NEW DELHI: Europe has now, apart from China, become the epicenter of the COVID-19 pandemic, with more reported cases and deaths than the rest of the world combined, the World Health Organisation (WHO) has said.
“More cases in Europe are now being reported every day than were reported in China at the height of its epidemic," WHO Director-General Tedros Adhanom Ghebreyesus said on Friday.
As of 13 March 2020, every country in Europe except Montenegro has reported at least one case of COVID-19, and 18 countries have reported at least one death.

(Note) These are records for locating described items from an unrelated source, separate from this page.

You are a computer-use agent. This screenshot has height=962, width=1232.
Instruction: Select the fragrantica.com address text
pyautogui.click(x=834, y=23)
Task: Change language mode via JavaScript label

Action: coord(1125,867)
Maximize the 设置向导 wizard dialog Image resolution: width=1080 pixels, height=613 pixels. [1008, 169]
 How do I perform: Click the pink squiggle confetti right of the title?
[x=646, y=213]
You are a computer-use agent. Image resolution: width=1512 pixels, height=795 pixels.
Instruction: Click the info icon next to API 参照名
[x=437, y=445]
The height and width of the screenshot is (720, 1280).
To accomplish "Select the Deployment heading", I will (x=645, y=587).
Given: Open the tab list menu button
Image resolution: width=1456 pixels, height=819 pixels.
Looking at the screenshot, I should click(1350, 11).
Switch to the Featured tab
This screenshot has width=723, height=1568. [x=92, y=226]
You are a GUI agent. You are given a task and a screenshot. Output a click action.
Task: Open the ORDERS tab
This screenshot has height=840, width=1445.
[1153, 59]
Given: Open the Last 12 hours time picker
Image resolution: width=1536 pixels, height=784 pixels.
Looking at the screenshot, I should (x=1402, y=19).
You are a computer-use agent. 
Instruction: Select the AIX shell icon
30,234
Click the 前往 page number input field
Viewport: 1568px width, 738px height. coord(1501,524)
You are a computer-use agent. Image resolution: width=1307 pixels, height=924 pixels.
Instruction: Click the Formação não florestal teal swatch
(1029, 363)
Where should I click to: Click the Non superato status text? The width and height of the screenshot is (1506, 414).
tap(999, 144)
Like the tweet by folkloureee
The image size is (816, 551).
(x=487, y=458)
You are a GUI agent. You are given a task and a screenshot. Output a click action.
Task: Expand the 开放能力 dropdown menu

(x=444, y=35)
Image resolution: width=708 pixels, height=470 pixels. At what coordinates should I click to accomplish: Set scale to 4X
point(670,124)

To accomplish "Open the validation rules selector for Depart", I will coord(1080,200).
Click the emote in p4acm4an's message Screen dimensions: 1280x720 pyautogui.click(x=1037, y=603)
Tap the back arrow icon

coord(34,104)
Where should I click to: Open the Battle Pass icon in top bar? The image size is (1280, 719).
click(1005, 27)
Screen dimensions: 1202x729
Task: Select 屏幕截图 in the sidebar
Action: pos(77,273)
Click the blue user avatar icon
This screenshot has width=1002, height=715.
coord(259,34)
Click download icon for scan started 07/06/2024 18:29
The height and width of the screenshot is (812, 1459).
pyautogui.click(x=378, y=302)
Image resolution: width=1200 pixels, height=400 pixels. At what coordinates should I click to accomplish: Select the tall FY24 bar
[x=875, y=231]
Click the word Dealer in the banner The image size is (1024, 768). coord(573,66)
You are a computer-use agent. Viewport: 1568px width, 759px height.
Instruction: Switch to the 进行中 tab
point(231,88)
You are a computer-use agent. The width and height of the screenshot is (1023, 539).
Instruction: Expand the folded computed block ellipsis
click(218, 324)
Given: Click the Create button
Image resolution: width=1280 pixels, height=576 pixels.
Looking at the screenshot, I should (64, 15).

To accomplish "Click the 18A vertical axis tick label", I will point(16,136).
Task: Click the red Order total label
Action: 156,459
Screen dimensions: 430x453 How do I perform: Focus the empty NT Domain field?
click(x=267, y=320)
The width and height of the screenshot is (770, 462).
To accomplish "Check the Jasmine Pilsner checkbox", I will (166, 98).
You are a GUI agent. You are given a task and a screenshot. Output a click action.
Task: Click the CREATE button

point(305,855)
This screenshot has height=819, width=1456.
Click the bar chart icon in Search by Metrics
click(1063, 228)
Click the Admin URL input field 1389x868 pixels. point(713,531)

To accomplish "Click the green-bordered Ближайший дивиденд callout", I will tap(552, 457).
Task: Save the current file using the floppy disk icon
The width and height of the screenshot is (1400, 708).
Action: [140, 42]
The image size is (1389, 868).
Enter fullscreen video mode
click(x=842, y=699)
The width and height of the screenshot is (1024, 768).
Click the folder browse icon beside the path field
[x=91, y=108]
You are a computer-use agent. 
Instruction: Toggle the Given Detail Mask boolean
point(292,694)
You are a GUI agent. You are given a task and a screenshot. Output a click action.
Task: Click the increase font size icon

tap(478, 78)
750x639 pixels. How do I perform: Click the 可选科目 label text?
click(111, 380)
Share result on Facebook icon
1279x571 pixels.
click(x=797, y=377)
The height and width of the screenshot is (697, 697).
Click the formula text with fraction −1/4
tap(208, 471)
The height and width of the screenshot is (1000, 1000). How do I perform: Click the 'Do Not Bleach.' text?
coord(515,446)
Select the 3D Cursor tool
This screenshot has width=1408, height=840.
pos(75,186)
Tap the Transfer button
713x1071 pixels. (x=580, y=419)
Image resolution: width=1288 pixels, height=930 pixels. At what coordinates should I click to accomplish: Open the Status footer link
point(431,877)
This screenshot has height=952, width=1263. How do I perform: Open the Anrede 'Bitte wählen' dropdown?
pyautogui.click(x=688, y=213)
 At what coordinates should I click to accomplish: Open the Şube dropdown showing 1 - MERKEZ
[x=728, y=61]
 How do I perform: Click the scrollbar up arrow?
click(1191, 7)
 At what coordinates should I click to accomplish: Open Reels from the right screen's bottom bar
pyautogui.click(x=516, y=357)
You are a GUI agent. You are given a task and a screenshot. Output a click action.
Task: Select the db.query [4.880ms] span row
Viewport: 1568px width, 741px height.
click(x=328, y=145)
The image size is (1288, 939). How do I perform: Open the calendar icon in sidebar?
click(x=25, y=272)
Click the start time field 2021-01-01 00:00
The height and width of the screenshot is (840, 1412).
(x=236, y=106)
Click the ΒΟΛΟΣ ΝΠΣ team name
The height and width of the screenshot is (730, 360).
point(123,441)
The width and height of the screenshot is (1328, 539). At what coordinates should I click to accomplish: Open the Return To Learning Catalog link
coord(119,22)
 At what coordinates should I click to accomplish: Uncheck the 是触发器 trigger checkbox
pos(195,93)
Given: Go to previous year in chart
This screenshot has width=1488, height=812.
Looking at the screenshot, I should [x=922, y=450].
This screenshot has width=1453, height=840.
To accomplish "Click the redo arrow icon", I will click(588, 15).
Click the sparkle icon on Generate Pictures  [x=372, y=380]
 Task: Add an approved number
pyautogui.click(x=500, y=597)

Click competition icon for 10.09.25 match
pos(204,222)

Italy alone has reported 17,660 cases with 1,266 deaths followed by Spain with 4,335 cases and 122 deaths and Germany with 3,675 cases and 8 deaths.
Looking at the overall situation, according to the latest situation report of the WHO, five new countries/territories areas (Jersey, Réunion, Saint Vincent and the Grenadines, Cuba and Guyana) have reported cases of COVID-19 in the past 24 hours.
The global deaths toll due to coronavirus reached 5,416 on Saturday with 145,360 people confirmed affected by the virus in 138 countries, according to the latest data available on Johns Hopkins University.
“More than 132,000 cases of COVID-19 have now been reported to WHO, from 123 countries and territories. 5,000 people have lost their lives, a tragic milestone," said
Maria Van Kerkhove, head of the WHO's emerging diseases unit, said it was not possible to predict how the pandemic will develop. Europe and other regions of the world have implemented drastic measures to contain the spread of COVID-19, including closing schools and tightening borders. India has also taken such measures with strict visa restrictions and temporary closure of schools, colleges and cinema halls.
Public health experts have said that what makes pandemics particularly dangerous is that the population generally does not have immunity to the disease.
Together with the United Nations Foundation and the Swiss Philanthropy Foundation, WHO on Friday also launched the COVID-19 Solidarity Response Fund, to enable individuals and organizations to contribute.
“Until now, we have been relying mainly on governments to support the response. Funds raised will be used to coordinate the response, to buy masks, gloves, gowns and goggles for health workers, to buy diagnostic tests, to improve surveillance, and to invest in research and development," said Tedros.